During its annual flex enrolment in December 2011, the firm extended its holiday purchase from 10 to 15 days so its 12,000 UK employees can take extra time off during the Olympic and Paralympic Games if they wish. Margaret Woolcott, employee benefits manager at KPMG, said: “A lot of staff have elected to benefit from that additional holiday.”
The firm has added the opportunity for staff to purchase an iPad2 from net salary, spreading the cost over 24 months through a hire agreement. During the enrolment period, 435 staff opted to take up an iPad2 through the scheme, which is provided by Vodafone.
Since the firm added new salary sacrifice car scheme to flex in August 2011, 300 cars have been delivered and 300 are on order. Kathryn Batchelor, fleet manager at KPMG, said: “We had anticipated doing 500 cars in the first year, but it has already been blown out of the water after six months.”
The CarFlex scheme, provided by Hitachi Capital, is open to staff year round. It has two strands: an all-employee scheme and a manager scheme. The all-employee scheme was rolled out to all staff, while the manager scheme was offered to a population of 4,500 staff within the firm’s A to C (director, senior manager and manager) bandings.
The car scheme includes the lease cost of the car, maintenance and services, driver insurance, and accident management.
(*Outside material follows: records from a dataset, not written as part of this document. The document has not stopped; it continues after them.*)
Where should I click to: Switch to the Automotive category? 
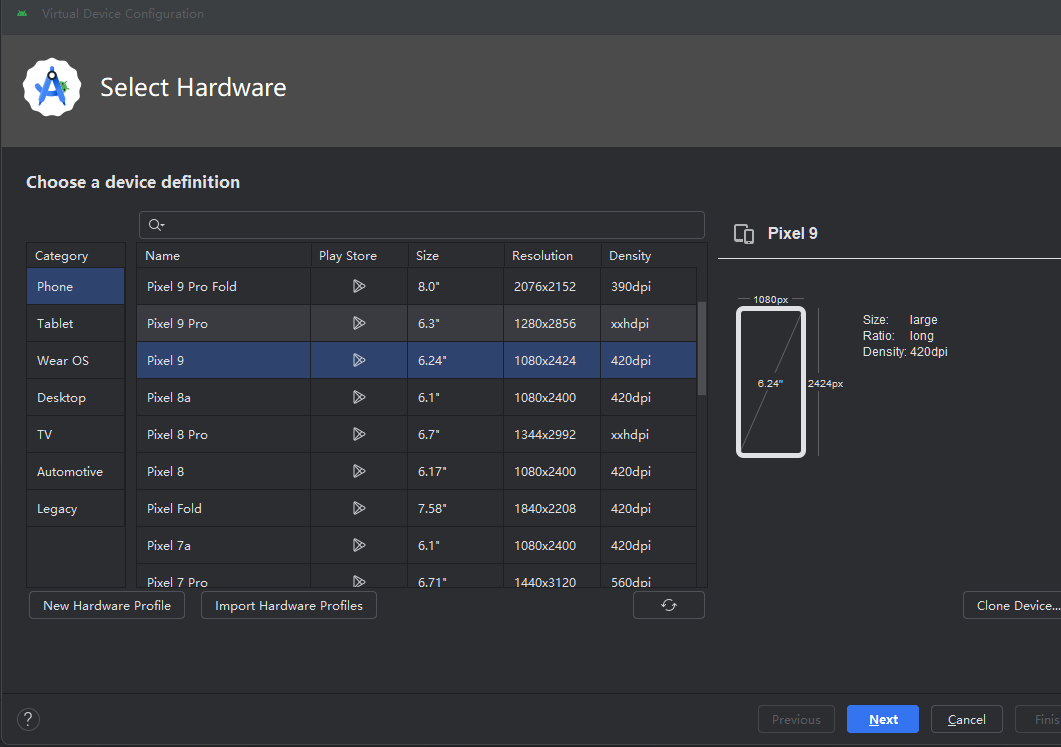(70, 472)
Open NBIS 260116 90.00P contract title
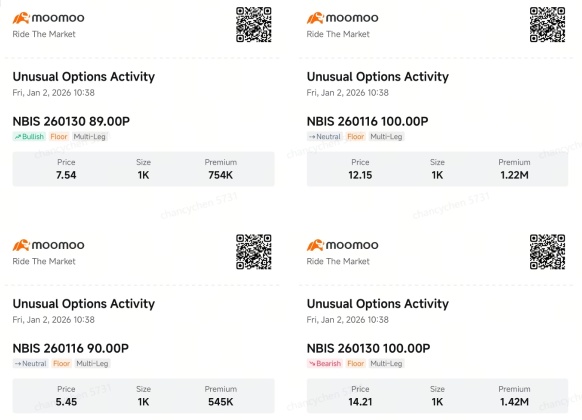The image size is (582, 420). pos(71,348)
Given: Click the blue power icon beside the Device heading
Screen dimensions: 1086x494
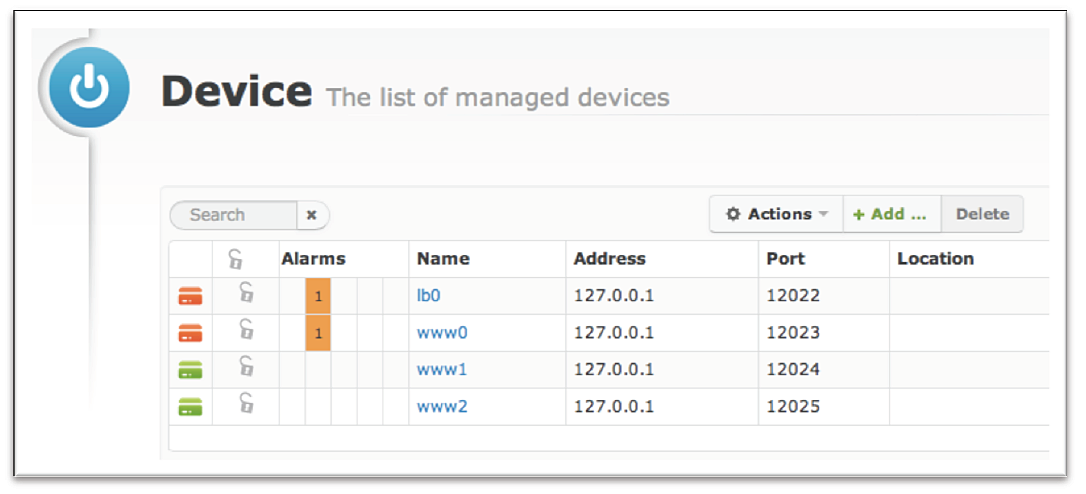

The all-employee scheme has a carbon dioxide (CO2) cap of 140g/km. The manager scheme has no CO2 cap, but there is an extra charge for cars with a CO2 of 160g/km. Batchelor added: “The lower CO2-emitting car and the cheaper the car, the better the tax position will be. We are actively promoting cleaner travel and greener choices. We have seen a drop in our average CO2s across the whole fleet to about 124g/km.”